On June 1, when state liquor stores reopen under private ownership, a new cooperative of locally owned stores selling Washington-produced booze will emerge to compete with the Kirkland-brand-pushing Costcos and big-box Walmarts.
Its name: Jus Liquor.
The business is the brainchild of 51-year-old Jasmel Sangha, an Olympia businessman who succeeded in mobilizing the Indian community to submit roughly 80 of the 121 winning bids for one or more of the state's 167 liquor stores.
The auction, which raised more than $31 million for state coffers, was a byproduct of last November's Costco-backed Initiative 1183, which privatized state liquor sales.
Now many of these new business owners are relying on Sangha's vision to stock their stores with what the big-box chains will undoubtedly lack—homegrown liquors.
"We don't want to go outside of the state," Sangha says. "Our model is to empower our local craft distillers and craft brewers, to create a distinct difference from the mass retailers."
Sangha, who himself is the new owner of an Olympic Peninsula liquor store, cut his teeth in the business by owning and managing liquor stores in Massachusetts and California before moving to Washington.
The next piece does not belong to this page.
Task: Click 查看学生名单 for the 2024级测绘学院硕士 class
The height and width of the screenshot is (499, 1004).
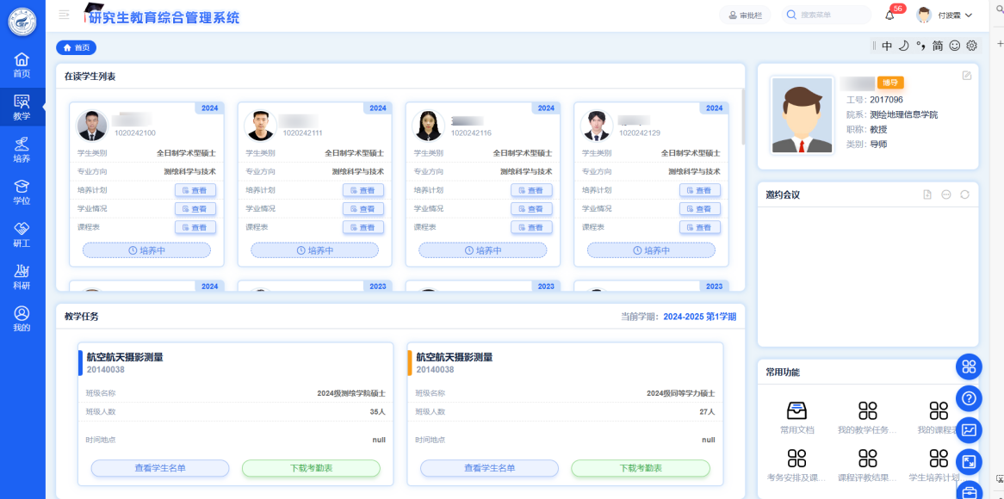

He said he was compelled to organize the Indian community to bid on stores because many took financial hits in 2010 when STITA taxis lost their 20-year exclusive contract to pick up people from Sea-Tac Airport.
Still, not everyone is happy with the new businesses—or their owners. "I cannot believe as a hard working born & raised American, that I am excluded from this program," writes Allison Helfen, owner of Renton's the Wine Alley, in a furious letter to state officials that seems, at the very least, outrageously butt-hurt. "Over 90 percent of [winning bidders] are from India and Korea. Most of these winning bidders currently own convenient [sic] stores and now they can convert our state liquor stores into convenience stores. All the while, high-end boutique stores like mine are excluded. This is unconstitutional!"
"This was a public auction," responds Pat McLaughlin, the business enterprise director for the Washington State Liquor Control Board.